En Angleterre, Margaret Cousins participe à la fondation d'une église pour femmes, l'Église du nouvel idéal (Church of the New Ideal). Cette initiative est une réaction au mécontentement de nombreuses femmes à l'égard de leurs églises, et particulièrement l'Eglise d'Angleterre, qui restent des bastions masculins où la prédication est un monopole des hommes. On n'a cependant peu d'information sur cette église et Margaret Cousins elle-même en parle peu dans son autobiographie, mais elle est clairement d'obédience chrétienne[2].
L'Inde
En 1915, le couple Cousins part pour l'Inde. James Cousins y travaille d'abord pour New India, le journal fondé par Annie Besant puis comme directeur du Collège théosophique.

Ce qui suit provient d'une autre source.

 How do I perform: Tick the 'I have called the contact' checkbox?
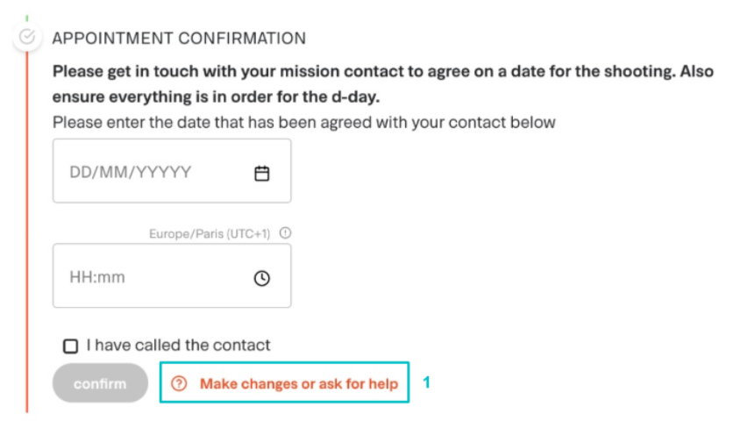[x=70, y=346]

En 1916, Margaret Cousins devient le premier membre non indien de l'université des femmes indiennes à Poona.
L'éducation des filles
En 1919, Margaret Cousins ouvre une école de filles à Mangalore et en est la première directrice. C'est là qu'elle prend conscience de la réalité du mariage des enfants contre lequel elle fera campagne plus tard. Elle est choquée par le manque d'écoles pour filles en Inde, selon elle, pour dix écoles de garçons, il n'y en avait qu'une pour les filles. Elle fait campagne pour l'éducation obligatoire des filles, et en grande partie grâce à ses efforts, la loi est introduite à Madras en 1932[2].
Le mouvement féministe en Inde
Assez rapidement, elle fait campagne pour le vote des femmes indiennes, mettant à profit son expérience des mouvements de suffrage irlandais et anglais. Elle aide à fonder la Women's India Association (WIA) à Madras, en 1917 avec Annie Besant et Dorothy Jinarajadasa et est rédactrice en chef de sa revue mensuelle Stri Dharma.

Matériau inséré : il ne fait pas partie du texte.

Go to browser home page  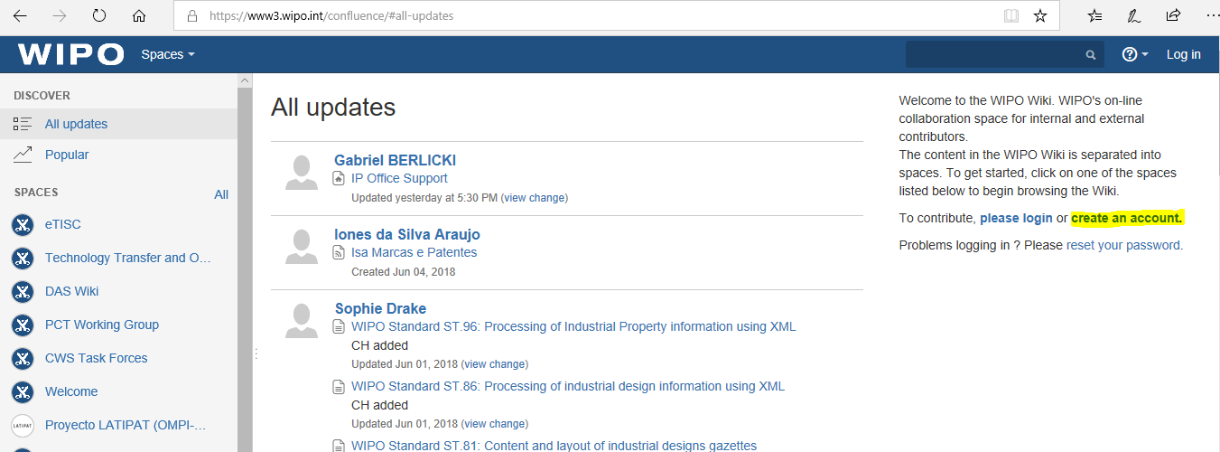(138, 16)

En Inde, comme en Irlande se pose la question de l'indépendance nationale, et la discussion pour savoir si le suffrage des femmes nuisait ou non à la cause nationaliste. Margaret Cousins et Annie Besant, la présidente de WIA sont en désaccord à ce sujet mais, finalement, en 1917, Madras devient la première région indienne à accorder aux femmes le droit de vote complet. D'autres régions d'Inde suivent le mouvement au cours des années suivantes. Margaret Cousins déclare fièrement que les femmes en Inde ont obtenu le droit de vote complet avant les femmes britanniques qui doivent attendre 1928[2].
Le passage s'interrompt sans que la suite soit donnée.